*** GIVEN RECORDS ***

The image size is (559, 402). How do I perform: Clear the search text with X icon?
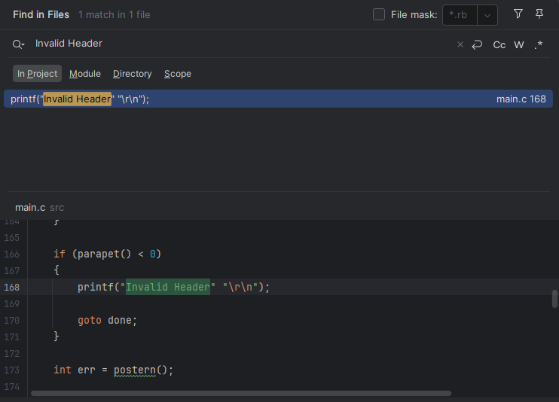point(460,44)
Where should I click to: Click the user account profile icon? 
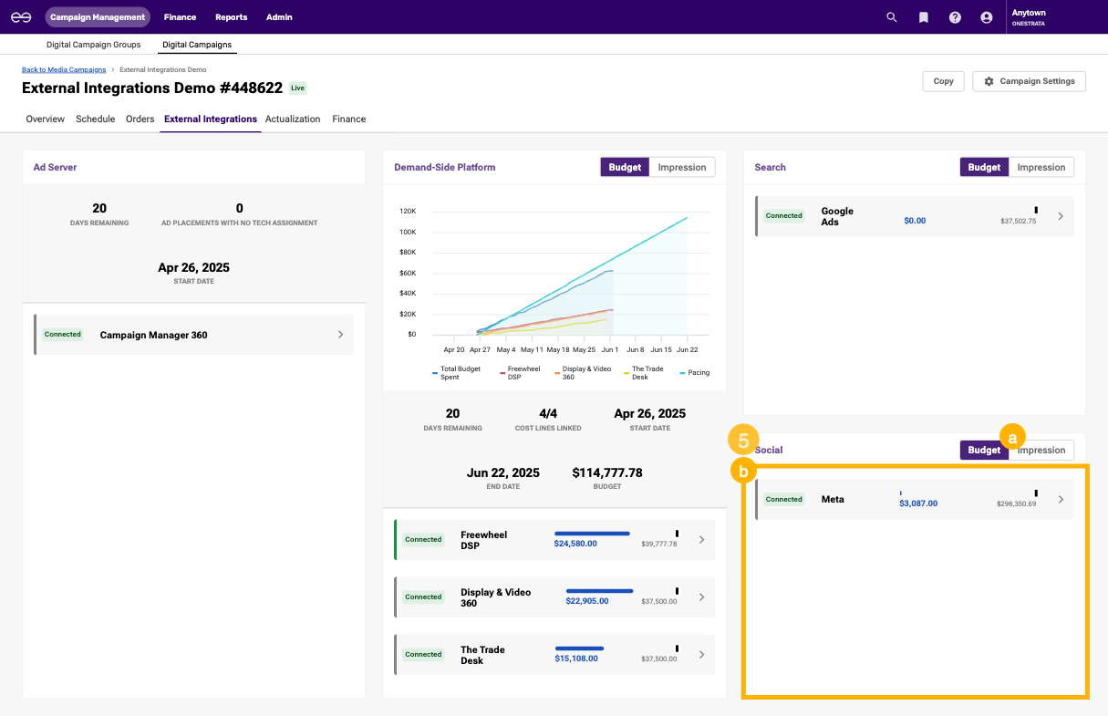(x=986, y=17)
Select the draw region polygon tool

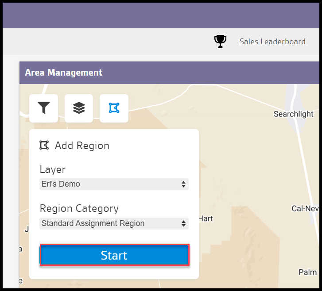[x=114, y=108]
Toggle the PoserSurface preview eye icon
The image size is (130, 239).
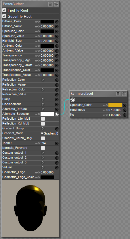(x=56, y=4)
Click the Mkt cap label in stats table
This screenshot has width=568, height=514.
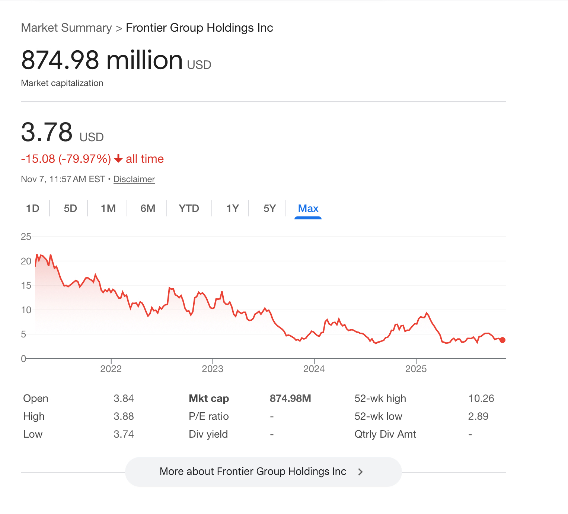pyautogui.click(x=209, y=399)
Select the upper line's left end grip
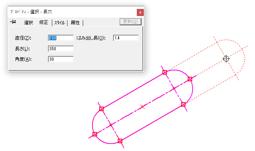The image size is (255, 151). click(101, 109)
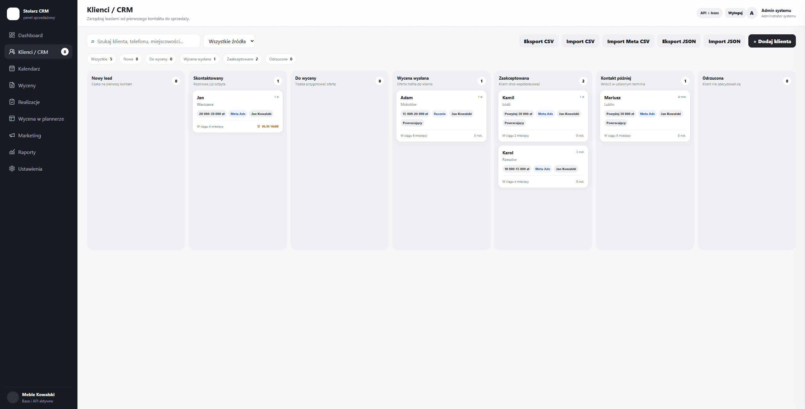Viewport: 805px width, 409px height.
Task: Select the Zaakceptowane filter chip
Action: [242, 59]
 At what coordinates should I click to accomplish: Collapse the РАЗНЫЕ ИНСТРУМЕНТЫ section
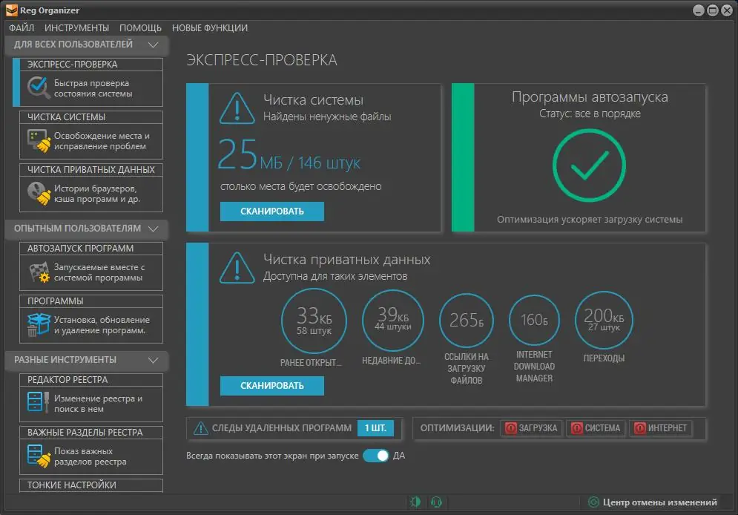coord(154,361)
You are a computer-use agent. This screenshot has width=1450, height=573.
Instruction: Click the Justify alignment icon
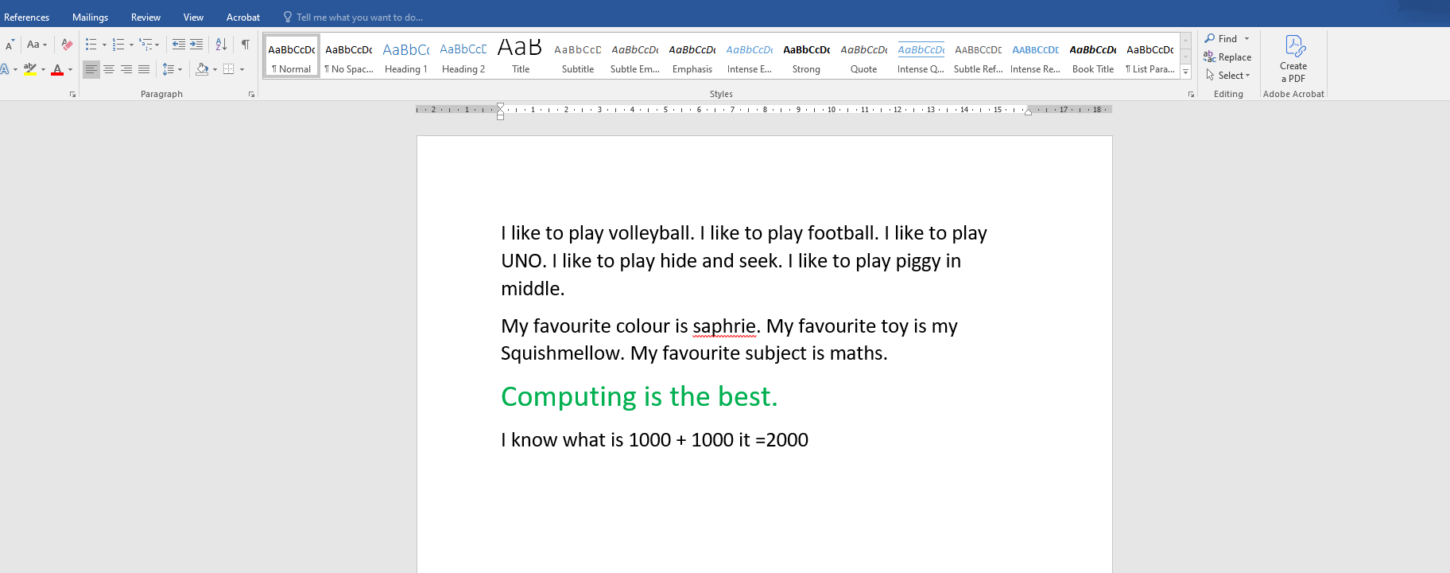coord(144,70)
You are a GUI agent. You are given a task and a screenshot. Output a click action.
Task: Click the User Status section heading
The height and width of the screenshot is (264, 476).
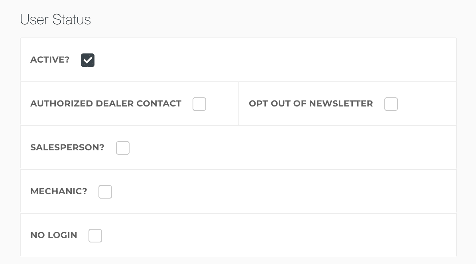pyautogui.click(x=55, y=20)
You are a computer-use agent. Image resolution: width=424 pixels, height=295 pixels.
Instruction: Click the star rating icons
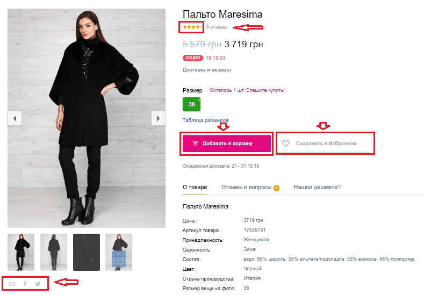191,27

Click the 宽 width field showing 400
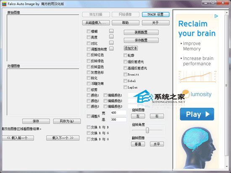[x=118, y=113]
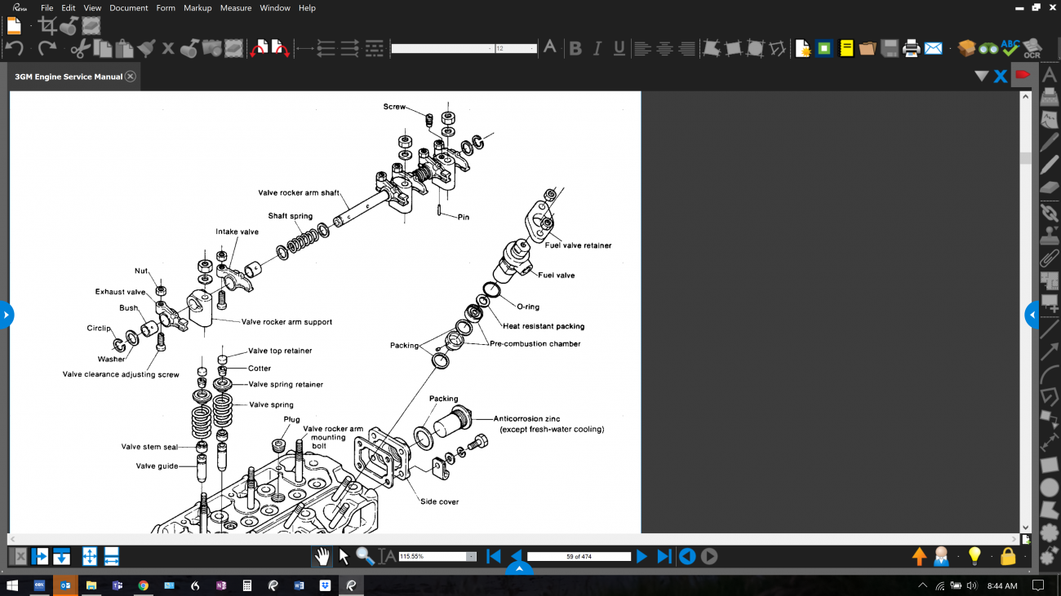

*** End of GIVEN RECORDS ***

§ EXERCISE OBJECTIVE:
From the line that contains "Instruction: Click the star rating icons" to the last line of the data above, inclusive, transcribe every line exactly and only those lines, omitting pictures.

§ ANSWER SECTION:
Instruction: Click the star rating icons
191,27

Click the 宽 width field showing 400
[x=118, y=113]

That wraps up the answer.